• Document excerpt:
◇ ◇ ◇
Wednesday, 16 October 2013

What to do when a girl hits you

At some point, men have to realize that the "never hit a girl" strategy isn't working.  Keep in mind that this man is a U.S. Marine:

She kicked my head into the solid wood base. I blacked out, came to, stood up, bleeding. My daughter was screaming, “Stop hurting daddy!”

It was over. We were over. I headed out the door to the police and then the hospital. My daughter stopped me. “Daddy, you need to go to a doctor, here take this,” she handed me a bandage. “I love you” was the last thing I said to her. It’s been almost a month.

I walked into the police station falling apart. What happened? What will I do next? What happens on Monday? What happens for the rest of my life? How will I explain what just happened to my kids? My head was spinning as much from the injury as from the complete collapse of my home life. I knew the officer, I had came by the night before suspecting that my wife was leaving with the kids, he assumed why I was crying, “hey man, it’s alright, you knew this was going to happen….”

I pulled off my sunglasses and revealed my bloody face. “Whoa, what the hell happened?”

I started piecing together what happened. The argument, her throwing the breakfast I was making for the kids on the ground, grabbing my laptop, the stairs, my kids, screaming. I pulled out the Band-Aid and broke down again.

“Is she hurt? Did you hit her…?” No. Never. I waited.

“We’re sending a car over there to talk to her.” I waited some more.

“You wife is telling a bit of a different story, as happens a lot in these situations, she says you threatened her.”

“We’re going to take you into custody now.”

“Stand up and put your hands behind your back.”

An hour later I was handcuffed to a hospital bed waiting for CAT scan results to know if my head was bleeding. I looked at the officer.

“What do you do when a woman hits you?”

“I don’t know what to tell you, man” he confided. “We don’t like doing these things, but our hands are tied."
The solution is simple. It is very simple and it's very effective. If a woman physically attacks you in a manner that indicates her serious intent to harm you, then you beat the living shit out of her. Beat her so badly, so painfully, that she fears for her life.

Afterwards, calmly explain to her that if she calls the police or tries to press charges after she attacked you and forced you to defend yourself, you'll simply do your 30 days or whatever and then you'll come back and do it again. Only this time, you won't be merely defending yourself. You'll be looking for payback, and payback is a serious bitch. And remind her that the police won't be there until after the fact.

She'll believe you. Remember, first and foremost, women are creatures of fear. Because they are so fearful, they have created a system where men are arrested and punished and lose access to their children even when they are attacked, even when they don't defend themselves. The object is to make her understand that simple fact that the vast edifice of the police and the legal system are totally incapable of protecting her. Which, as it happens, is completely true.
◇ ◇ ◇
• Required work: Shorten the paragraph in the text above that begins "I walked into the police station falling apart," keeping its main facts.
◇ ◇ ◇
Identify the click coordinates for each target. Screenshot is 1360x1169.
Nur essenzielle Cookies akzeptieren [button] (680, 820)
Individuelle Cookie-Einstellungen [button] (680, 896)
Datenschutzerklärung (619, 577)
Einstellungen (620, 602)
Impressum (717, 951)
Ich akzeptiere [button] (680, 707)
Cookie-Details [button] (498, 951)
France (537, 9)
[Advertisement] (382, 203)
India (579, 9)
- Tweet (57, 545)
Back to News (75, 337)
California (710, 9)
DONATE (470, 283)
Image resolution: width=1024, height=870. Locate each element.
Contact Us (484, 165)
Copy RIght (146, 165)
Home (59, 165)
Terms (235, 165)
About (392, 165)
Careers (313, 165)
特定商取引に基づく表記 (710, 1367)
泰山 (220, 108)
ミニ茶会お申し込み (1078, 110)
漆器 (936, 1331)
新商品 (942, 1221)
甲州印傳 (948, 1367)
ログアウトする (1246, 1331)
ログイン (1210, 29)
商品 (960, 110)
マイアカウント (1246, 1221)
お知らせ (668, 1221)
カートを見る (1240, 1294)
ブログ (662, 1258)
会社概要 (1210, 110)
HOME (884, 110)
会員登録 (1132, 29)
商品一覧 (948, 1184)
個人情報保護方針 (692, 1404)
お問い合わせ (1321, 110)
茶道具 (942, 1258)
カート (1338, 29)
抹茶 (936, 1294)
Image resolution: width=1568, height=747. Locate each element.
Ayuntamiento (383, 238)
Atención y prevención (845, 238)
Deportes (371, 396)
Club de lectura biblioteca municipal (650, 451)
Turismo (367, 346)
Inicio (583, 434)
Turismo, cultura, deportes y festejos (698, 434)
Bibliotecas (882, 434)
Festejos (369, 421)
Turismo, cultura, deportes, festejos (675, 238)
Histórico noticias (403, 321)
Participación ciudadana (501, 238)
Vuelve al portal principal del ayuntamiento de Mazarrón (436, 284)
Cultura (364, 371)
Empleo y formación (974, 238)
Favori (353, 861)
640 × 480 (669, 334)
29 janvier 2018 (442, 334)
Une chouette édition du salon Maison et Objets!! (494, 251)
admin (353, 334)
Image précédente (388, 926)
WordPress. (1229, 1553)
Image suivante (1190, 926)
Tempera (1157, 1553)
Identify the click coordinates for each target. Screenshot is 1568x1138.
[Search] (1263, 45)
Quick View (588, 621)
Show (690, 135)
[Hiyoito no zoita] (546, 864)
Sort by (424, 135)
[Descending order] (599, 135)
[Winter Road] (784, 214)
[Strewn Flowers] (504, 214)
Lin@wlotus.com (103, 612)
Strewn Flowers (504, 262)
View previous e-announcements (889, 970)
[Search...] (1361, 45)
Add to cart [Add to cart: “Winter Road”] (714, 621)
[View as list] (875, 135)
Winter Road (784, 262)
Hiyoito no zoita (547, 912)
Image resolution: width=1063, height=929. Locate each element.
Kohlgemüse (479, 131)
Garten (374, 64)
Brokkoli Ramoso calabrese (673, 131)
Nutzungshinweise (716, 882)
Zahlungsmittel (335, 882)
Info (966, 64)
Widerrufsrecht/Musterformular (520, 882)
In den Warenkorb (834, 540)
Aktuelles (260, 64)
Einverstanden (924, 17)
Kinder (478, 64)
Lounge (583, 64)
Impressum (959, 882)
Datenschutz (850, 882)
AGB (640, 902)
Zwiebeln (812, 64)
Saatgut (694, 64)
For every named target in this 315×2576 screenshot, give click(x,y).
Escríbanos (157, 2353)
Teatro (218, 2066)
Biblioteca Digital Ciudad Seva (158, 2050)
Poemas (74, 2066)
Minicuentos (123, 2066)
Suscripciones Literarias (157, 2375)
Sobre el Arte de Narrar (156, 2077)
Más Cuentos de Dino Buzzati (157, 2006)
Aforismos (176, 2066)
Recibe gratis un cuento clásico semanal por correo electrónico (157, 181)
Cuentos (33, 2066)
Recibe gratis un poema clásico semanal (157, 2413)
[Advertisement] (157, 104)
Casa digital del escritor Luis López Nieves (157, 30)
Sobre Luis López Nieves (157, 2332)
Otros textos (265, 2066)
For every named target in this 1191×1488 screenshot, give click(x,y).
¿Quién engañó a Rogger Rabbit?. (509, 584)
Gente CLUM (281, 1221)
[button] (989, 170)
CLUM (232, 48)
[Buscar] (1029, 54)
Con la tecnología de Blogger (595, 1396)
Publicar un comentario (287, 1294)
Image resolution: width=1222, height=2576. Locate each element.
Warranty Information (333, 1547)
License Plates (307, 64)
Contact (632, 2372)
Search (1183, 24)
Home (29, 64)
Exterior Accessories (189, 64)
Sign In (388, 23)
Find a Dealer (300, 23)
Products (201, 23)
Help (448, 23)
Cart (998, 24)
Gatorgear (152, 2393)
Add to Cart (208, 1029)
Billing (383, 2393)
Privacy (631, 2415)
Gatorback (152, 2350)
◇ ◇ ◇
• Solved problem: He arrived at the police station distraught, flooded with questions about what would come next and how to explain it to his kids, his head spinning from both the injury and the collapse of his home life. The officer knew him from a visit the night before, when he had suspected his wife was leaving with the kids. The officer assumed that was why he was crying and told him it was bound to happen.